Maxsun Intel Arc Pro B60 Dual 48GB Liquid Edition Arrives With Dual Battlemage GPUs

This liquid-cooled design was developed in collaboration with Japanese case and cooling vendor Abee (stylized abee), who also recently started selling a mini-workstation based on AMD's Ryzen AI Max 300-series processors, codenamed Strix Halo. Likewise, Maxsun and abee also announced an AI Workstation solution that combines a Maxsun W790 motherboard for Xeon W "Sapphire Rapids" CPUs with up to four Arc Pro B60 Dual 48G Turbo cards, or up to seven of the liquid-cooled version.
It isn't clear if Maxsun will be selling this AI workstation setup as a turn-key solution or if it will be more of a bare-bones affair that only includes the Abee chassis, cooling, and power supply, while Maxsun provides the motherboard and GPUs with the buyer expected to provide the CPU and storage. It also isn't clear whether Maxsun and Abee intend to sell the liquid-cooled Arc Pro B60 Dual 48G as a stand-alone product, or if it will only be available as a component in these workstations.
It also isn't exactly clear how capable such a system would be. Conventionally, adding more GPUs to a system doesn't let you make use of larger AI models or longer context windows because each GPU only has access to its own local memory; in this case, that's just 24GB per chip. Intel doesn't have a hardware equivalent to NVIDIA's NVLink that allows cross-GPU coherency.

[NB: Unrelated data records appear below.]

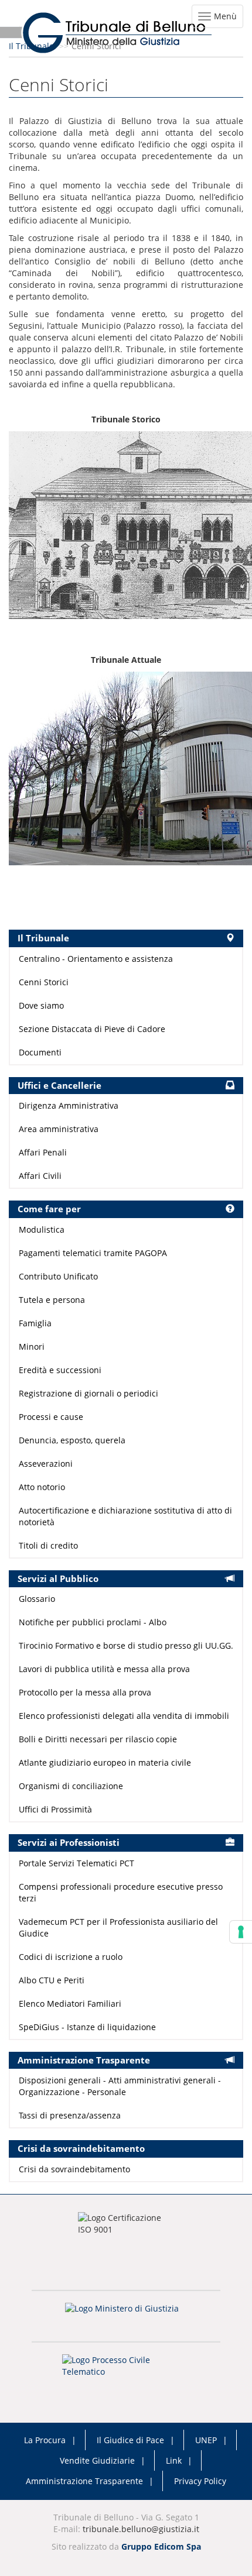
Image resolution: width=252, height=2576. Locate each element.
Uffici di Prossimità (55, 1809)
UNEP (206, 2440)
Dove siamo (41, 1005)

However, the company did reveal Project Battlematrix during Computex 2025, a primarily software-based solution to achieving the same results. Project Battlematrix appears to be a software platform that leverages PCI Express 5.0 to perform software-based cross-GPU coherency on the system's CPU. Because each BMG-G21 GPU on the Arc Pro B60 Dual cards has its own direct PCI Express 5.0 x8 link to the CPU, this approach could enable one of the Maxsun x Abee AI workstations to flex a full 336GB of combined VRAM and up to 2758 dense INT8 TOPS at inference workloads—some 66% more than a GeForce RTX 5090, if our math holds up. Project Battlematrix had its first release back in August, and Intel is promising the full feature set release, including SR-IOV and VDI support, in Q4 of this year.

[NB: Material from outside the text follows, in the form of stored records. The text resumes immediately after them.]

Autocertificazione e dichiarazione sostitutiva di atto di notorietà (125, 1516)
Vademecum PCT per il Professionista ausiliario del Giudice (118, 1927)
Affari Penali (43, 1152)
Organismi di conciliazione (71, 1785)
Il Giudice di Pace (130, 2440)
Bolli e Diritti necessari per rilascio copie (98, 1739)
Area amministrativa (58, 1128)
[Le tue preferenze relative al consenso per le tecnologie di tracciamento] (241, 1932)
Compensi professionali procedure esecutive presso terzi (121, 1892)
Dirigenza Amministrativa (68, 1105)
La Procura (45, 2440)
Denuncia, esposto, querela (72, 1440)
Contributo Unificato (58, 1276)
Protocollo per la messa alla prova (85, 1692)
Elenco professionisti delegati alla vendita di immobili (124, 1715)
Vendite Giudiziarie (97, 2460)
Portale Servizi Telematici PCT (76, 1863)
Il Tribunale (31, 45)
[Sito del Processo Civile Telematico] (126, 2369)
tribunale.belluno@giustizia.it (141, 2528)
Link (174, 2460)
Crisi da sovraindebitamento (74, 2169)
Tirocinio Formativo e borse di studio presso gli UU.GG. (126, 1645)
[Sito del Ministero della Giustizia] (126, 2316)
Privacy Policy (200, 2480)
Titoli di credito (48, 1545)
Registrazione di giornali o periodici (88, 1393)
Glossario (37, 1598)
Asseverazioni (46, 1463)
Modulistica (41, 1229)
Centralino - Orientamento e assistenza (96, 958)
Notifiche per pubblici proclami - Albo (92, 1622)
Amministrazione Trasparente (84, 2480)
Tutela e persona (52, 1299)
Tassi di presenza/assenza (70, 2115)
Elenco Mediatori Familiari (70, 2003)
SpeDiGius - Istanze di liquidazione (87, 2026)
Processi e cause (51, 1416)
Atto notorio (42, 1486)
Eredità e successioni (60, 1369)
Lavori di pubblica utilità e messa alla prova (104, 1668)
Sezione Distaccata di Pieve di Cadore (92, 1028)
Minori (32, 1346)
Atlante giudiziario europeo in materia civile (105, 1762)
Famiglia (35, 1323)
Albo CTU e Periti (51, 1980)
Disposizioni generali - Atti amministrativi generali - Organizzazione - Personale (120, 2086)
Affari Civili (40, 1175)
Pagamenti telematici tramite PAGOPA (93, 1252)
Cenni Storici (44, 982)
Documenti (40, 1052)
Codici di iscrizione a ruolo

The other key detail missing from this equation is the price for all this fancy hardware. While the Arc B580 gaming GPUs (and the Arc Pro B50) have made their name on excellent price-to-performance, this is some fairly exotic professional-grade gear we're talking about, and it likely won't come cheap. The Turbo version of the Arc Pro B60 Dual reportedly costs around $1200 USD in China. We'll keep an eye on this story and update this post (or follow up) if Maxsun announces pricing and availability for the liquid-cooled version.